Error: StatusCode.UNAVAILABLE, StatusCode.UNKNOWN, DNS resolution failed, or Received http2 header with status 500

Issue: When you try to run code with Databricks Connect, you get an error messages that contains strings such as StatusCode.UNAVAILABLE, StatusCode.UNKNOWN, DNS resolution failed, or Received http2 header with status: 500.

Possible cause: Databricks Connect cannot reach your cluster.

Recommended solutions:

  • Check to make sure that your workspace instance name is correct. If you use environment variables, check to make sure the related environment variable is available and correct on your local development machine.

  • Check to make sure that your cluster ID is correct.
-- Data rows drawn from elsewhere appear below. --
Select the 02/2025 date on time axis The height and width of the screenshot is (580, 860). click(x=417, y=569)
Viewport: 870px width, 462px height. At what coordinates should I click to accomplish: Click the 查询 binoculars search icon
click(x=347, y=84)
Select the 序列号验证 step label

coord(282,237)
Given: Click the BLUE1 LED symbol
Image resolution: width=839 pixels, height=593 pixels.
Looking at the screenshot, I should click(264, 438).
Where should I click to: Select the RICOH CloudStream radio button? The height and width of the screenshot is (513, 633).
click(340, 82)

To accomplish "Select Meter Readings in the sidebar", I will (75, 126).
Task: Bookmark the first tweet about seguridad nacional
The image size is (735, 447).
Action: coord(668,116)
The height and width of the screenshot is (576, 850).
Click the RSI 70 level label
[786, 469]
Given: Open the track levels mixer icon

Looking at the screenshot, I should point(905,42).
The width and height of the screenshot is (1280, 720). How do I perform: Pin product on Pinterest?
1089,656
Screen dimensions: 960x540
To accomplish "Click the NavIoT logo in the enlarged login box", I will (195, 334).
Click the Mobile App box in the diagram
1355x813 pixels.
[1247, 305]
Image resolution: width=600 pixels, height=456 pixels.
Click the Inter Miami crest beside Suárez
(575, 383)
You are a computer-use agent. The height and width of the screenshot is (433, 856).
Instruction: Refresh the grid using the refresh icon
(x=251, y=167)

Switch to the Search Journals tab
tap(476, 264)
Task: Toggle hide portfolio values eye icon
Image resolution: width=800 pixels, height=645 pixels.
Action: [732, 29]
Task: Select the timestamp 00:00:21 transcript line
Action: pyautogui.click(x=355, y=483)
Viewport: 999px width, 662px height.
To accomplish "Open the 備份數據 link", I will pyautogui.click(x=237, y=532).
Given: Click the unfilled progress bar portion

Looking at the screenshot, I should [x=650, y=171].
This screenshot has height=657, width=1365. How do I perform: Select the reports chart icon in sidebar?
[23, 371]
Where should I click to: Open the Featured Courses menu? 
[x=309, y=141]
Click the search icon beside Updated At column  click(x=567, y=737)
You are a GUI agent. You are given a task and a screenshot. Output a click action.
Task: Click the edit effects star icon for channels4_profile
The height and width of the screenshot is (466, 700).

If you use environment variables, check to make sure the related environment variable is available and correct on your local development machine.

  • Check to make sure that your cluster has the correct custom cluster version that is compatible with Databricks Connect.

Python version mismatch

Check the Python version you are using locally has at least the same minor release as the version on the cluster (for example, 3.10.11 versus 3.10.10 is OK, 3.10 versus 3.9 is not).

If you have multiple Python versions installed locally, ensure that Databricks Connect is using the right one by setting the PYSPARK_PYTHON environment variable (for example, PYSPARK_PYTHON=python3).

Conflicting PySpark installations

The databricks-connect package conflicts with PySpark. Having both installed will cause errors when initializing the Spark context in Python. This can manifest in several ways, including “stream corrupted” or “class not found” errors. If you have PySpark installed in your Python environment, ensure it is uninstalled before installing databricks-connect. After uninstalling PySpark, make sure to fully re-install the Databricks Connect package:

pip3 uninstall pyspark
pip3 uninstall databricks-connect
pip3 install --upgrade "databricks-connect==14.0.*"  # or X.Y.* to match your specific cluster version.

Conflicting or Missing PATH entry for binaries

It is possible your PATH is configured so that commands like spark-shell will be running some other previously installed binary instead of the one provided with Databricks Connect. You should make sure either the Databricks Connect binaries take precedence, or remove the previously installed ones.

If you can’t run commands like spark-shell, it is also possible your PATH was not automatically set up by pip3 install and you’ll need to add the installation bin dir to your PATH manually. It’s possible to use Databricks Connect with IDEs even if this isn’t set up.

The filename, directory name, or volume label syntax is incorrect on Windows

If you are using Databricks Connect on Windows and see:

The filename, directory name, or volume label syntax is incorrect.

Databricks Connect was installed into a directory with a space in your path. You can work around this by either installing into a directory path without spaces, or configuring your path using the short name form.